We conduct business through our operating entities and report financial and operating information in one reportable segment. We have a 52- or 53-week fiscal year that ends on the last Friday in September. Both fiscal year 2013 and fiscal year 2012 are 52-week years.
Business Overview
ADT is a leading provider of electronic security, interactive home and business automation and related monitoring services. We currently serve more than six million customers, making us the largest company of our kind in both the United States and Canada.
Our subscriber-based business requires significant upfront costs to generate new customers, which in turn provide predictable recurring revenue generated from monthly monitoring fees. In any period, our business results will be impacted by a number of factors including: customer additions, costs associated with adding new customers, average revenue per customer, costs related to providing services to customers and customer tenure. We manage our business to optimize these key factors. We focus on investing wisely in each of our customer acquisition channels to grow our account base in a cost effective manner and generate positive future cash flows and attractive margins.
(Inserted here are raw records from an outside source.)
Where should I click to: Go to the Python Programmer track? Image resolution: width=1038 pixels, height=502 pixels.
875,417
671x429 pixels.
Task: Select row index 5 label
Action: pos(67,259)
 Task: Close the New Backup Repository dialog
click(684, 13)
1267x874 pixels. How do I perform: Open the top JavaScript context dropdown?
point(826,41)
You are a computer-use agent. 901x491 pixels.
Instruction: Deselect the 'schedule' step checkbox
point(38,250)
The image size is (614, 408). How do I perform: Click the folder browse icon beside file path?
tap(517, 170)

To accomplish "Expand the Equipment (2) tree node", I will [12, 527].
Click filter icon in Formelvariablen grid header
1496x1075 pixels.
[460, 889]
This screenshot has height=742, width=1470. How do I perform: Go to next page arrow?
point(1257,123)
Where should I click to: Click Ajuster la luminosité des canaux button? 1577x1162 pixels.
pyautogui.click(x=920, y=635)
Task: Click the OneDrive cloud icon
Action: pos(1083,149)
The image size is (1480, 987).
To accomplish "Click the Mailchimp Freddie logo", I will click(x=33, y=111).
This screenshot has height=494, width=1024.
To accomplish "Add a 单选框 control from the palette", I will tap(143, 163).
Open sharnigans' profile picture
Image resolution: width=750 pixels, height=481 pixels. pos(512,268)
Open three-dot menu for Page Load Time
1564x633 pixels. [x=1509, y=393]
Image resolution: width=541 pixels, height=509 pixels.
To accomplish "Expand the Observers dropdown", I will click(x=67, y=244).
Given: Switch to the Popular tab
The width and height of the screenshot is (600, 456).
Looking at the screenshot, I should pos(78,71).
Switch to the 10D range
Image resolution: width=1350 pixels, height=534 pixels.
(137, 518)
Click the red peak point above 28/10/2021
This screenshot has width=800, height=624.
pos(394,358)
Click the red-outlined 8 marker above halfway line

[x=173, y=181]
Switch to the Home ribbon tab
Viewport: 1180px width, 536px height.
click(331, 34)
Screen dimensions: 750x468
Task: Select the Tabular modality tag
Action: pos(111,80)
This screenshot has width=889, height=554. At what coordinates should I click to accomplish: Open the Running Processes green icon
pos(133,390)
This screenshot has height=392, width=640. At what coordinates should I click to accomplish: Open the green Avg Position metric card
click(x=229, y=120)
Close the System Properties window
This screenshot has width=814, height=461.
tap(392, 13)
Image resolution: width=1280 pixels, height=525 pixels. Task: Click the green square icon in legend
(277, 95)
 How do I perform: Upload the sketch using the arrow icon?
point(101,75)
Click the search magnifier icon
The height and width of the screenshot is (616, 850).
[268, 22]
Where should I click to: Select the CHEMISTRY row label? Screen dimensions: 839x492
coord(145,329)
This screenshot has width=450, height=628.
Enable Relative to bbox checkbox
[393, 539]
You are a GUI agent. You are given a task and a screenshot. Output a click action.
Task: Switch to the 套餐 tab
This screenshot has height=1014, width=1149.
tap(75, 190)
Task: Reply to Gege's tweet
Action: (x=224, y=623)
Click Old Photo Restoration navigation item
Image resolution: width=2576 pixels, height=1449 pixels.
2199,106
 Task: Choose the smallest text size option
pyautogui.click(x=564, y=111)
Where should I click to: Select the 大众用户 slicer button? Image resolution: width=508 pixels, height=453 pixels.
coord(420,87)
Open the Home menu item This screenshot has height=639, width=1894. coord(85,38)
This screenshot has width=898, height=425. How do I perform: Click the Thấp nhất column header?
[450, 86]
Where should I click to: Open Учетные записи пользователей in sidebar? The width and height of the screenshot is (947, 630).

We also focus on "Creating Customers for Life" by maintaining consistently high levels of customer satisfaction, which increases customer tenure and improves profitability. Key Performance Measures
We operate our business with the goal of retaining customers for long periods of time in order to recoup our initial investment in new customers, achieving cash flow break-even in slightly less than three years. We generate substantial recurring net operating cash flow from our customer base. In evaluating our results, we review the following key performance indicators:
Customer Growth. Growth of our customer base is crucial to drive our recurring customer revenue as well as to leverage costs of operations. To grow our customer base, we market our electronic security and home/business automation systems and services through national television advertisements, Internet advertising and also through a direct sales force and an authorized dealer network. The key customer metrics that we use to track customer growth are gross customer additions and ending customers. Gross customer additions are new monitored customers installed or acquired during the period.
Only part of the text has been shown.